Die Verantwortlichen der Volkszählung preisen deren Nutzen und geloben die Respektierung des Datenschutzes. Dennoch ist sie nur ein weiterer Schritt auf dem Weg zum gläsernen Bürger und zur Datenvernetzung.
„Wat sinn eis Gewunnechten? Wat sinn eis Objektiver? Wat mir méi iwwer eis wëssen, wat mir eis Besoine besser kennen“, heißt es eloquent in den Slogans zur Volkszählung, die diese Woche vom nationalen Statistikamt lanciert wurden. Die 36. Runde der Volkszählungen, die seit 1839 durchgeführt werden, ist für den 1. Februar 2011 anberaumt. Rund 2.300 von den Gemeinden ernannte Volkszähler werden während der nächsten Tage unterwegs sein, um die Fragebögen, die in fünf Sprachen vorliegen, in den Haushalten zu verteilen. Ab dem 15. Februar werden sie die Bögen, die vollständig ausgefüllt werden müssen, wieder einsammeln. Zum ersten Mal ist die Teilnahme an der Volkszählung auch über Internet (www.rp2011.lu) möglich. Bis zum 10. Februar müssen die Dokumente über einen durch LuxTrust geschützten Zugang ausgefüllt sein. Dazu muss sich der Teilnehmer auf dem Portal „guichet.lu“ registrieren lassen. Die Vollständigkeit der Erhebung soll dadurch sichergestellt werden, dass die Haushalte, die auf elektronischem Weg antworten, vom Statec den Gemeindeverwaltungen gemeldet werden.

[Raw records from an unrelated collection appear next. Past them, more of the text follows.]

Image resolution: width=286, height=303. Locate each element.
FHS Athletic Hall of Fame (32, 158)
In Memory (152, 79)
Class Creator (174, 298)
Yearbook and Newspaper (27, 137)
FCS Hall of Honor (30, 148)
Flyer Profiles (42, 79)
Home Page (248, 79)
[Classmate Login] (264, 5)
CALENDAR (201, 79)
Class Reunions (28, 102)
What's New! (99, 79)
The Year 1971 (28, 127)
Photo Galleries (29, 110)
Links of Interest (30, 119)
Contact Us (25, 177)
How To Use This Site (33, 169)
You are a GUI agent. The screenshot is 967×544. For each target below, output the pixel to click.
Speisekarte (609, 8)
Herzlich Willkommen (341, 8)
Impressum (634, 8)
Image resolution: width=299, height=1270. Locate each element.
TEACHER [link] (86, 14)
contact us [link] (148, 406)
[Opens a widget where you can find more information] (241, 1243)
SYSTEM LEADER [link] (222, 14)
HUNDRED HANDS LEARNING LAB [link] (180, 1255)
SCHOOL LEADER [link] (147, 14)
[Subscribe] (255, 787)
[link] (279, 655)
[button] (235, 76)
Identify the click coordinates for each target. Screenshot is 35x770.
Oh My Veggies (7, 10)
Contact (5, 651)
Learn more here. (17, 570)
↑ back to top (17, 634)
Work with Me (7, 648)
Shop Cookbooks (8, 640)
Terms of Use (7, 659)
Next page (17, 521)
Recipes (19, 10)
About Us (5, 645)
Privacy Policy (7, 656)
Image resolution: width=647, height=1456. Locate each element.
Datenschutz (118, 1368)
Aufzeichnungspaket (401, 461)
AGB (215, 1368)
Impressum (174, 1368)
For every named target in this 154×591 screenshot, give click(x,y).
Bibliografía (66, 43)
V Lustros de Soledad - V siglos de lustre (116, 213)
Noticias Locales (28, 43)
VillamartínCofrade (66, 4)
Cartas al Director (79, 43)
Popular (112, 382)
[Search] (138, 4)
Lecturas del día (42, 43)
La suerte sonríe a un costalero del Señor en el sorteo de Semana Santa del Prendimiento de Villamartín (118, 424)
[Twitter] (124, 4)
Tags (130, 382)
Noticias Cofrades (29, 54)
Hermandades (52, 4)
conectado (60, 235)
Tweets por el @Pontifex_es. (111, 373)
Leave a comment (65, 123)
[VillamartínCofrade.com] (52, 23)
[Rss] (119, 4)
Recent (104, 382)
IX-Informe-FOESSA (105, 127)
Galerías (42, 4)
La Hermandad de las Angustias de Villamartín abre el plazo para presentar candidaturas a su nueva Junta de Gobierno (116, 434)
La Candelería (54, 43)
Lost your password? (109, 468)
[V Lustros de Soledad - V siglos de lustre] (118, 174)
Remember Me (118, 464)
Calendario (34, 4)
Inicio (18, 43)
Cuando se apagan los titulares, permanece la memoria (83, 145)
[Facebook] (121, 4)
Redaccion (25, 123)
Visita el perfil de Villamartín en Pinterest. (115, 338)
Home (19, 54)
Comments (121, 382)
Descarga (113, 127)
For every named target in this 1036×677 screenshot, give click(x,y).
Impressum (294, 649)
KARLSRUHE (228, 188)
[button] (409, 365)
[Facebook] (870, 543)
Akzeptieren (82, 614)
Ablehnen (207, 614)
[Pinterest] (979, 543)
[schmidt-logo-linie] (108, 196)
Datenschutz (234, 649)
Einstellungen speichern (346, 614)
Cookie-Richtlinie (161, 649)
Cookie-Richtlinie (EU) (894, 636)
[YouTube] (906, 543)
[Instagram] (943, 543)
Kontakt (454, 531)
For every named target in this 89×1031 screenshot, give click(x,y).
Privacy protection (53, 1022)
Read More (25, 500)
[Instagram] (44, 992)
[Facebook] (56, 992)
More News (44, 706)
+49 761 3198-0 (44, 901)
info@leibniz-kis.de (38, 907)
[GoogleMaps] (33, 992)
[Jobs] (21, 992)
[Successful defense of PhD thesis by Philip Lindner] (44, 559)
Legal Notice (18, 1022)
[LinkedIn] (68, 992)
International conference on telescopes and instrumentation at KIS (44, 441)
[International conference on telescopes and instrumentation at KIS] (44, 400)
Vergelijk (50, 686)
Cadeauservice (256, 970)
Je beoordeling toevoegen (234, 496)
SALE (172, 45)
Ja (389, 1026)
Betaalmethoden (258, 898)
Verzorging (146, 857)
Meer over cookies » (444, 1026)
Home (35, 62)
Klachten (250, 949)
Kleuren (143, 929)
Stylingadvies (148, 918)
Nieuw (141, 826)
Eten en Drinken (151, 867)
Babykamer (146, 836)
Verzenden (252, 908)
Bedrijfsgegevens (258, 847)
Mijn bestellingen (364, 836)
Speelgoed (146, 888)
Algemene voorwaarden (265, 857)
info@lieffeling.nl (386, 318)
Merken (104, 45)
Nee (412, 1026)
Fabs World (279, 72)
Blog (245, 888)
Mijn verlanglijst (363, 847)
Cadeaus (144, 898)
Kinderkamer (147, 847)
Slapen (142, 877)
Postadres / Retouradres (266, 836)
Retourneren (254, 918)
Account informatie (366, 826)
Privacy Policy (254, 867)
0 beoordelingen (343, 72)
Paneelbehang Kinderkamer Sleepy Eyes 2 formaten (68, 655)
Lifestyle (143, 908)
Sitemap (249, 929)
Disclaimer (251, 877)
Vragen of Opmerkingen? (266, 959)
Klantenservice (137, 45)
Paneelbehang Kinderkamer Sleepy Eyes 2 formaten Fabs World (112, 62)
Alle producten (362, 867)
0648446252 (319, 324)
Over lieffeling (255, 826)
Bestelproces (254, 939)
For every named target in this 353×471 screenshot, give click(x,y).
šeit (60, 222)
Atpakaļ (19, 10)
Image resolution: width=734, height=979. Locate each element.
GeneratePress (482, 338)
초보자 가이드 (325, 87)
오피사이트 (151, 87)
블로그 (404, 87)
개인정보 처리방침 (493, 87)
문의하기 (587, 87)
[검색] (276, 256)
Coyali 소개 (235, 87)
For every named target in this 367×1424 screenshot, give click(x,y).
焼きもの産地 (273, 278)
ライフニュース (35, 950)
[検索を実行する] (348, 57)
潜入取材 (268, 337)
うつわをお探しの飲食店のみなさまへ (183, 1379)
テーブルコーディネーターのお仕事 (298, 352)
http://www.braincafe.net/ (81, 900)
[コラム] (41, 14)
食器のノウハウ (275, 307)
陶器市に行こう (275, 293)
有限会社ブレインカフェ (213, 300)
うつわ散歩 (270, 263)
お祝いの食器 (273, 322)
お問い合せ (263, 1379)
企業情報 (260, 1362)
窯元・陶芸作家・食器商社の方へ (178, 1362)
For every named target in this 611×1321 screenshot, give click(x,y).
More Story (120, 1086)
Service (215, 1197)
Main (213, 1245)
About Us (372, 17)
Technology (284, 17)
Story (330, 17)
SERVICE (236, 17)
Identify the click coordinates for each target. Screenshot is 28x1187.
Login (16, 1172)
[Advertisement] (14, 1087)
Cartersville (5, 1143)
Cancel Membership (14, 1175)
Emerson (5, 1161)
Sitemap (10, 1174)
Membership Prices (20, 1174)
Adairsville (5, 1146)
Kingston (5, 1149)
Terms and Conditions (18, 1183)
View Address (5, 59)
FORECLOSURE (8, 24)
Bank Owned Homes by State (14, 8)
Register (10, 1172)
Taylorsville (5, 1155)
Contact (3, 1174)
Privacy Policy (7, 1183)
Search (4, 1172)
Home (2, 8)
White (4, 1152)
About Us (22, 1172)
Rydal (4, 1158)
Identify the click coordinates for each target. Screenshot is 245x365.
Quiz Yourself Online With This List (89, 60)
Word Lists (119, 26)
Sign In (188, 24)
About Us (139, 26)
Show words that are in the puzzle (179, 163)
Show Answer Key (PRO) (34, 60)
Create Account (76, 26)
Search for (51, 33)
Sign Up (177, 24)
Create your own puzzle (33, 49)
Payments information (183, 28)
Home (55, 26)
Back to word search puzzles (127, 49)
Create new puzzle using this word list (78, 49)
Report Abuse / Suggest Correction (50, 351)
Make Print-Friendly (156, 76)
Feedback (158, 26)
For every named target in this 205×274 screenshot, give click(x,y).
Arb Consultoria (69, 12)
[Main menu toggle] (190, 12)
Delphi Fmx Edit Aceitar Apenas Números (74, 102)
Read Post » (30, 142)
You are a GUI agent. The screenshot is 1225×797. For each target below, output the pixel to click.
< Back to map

„Die Volkszählung ist eine Basiserhebung für die Statistik, eine Grundlage für Meinungsumfragen und Stichproben“, stellte Statec-Direktor Serge Allegrezza am Montagmorgen während einer Pressekonferenz klar. „Wir beziffern die Bevölkerung, die Wohnungen und die Zusammenstellung der Haushalte. Das ermöglicht uns Einsichten in die verschiedenen Lebenssituationen.“
Dass diese Einsichtnahme zu weit geht – sogar gegen die einschlägigen EU-Regeln verstößt – kritisierte kürzlich nicht nur die Menschenrechtsliga (ALOS) in ihrem Gutachten. Davor hatte sich schon die „Chambre des salariés“ (CSL) empört: „Les nouvelles dispositions sur le recensement de la population constituent une entrave aux libertés individuelles du citoyen!“ Zu welchem Zweck müssen die Befragten Angaben über die Anzahl der Mobiltelefone, Fahrzeuge, Fernsehgeräte, DVD-Player, Hifi-Anlagen, Laptops im Haushalt machen oder Informationen zu der im Haushalt benutzten Sprache liefern, fragt die CSL. Zwar versichern die Verantwortlichen, dass Namen und Anschrift der Befragten vor der elektronischen Datenverarbeitung entfernt werden, dass die erhobenen Daten nur statistischen Zwecken dienen und dass es Volkszählern unter Androhung von Sanktionen untersagt ist, Auskünfte preiszugeben. Doch scheint es aufgrund der Vielzahl der Angaben zu Wohnort, Arbeitsplatz oder Nationalität technisch nicht unmöglich, diese im Nachhinein wieder einer Person zuzuordnen. Als unbegreiflich erscheint daher, wie die nationale Datenschutzkommission (CNPD) die Fragebögen überhaupt hat absegnen können.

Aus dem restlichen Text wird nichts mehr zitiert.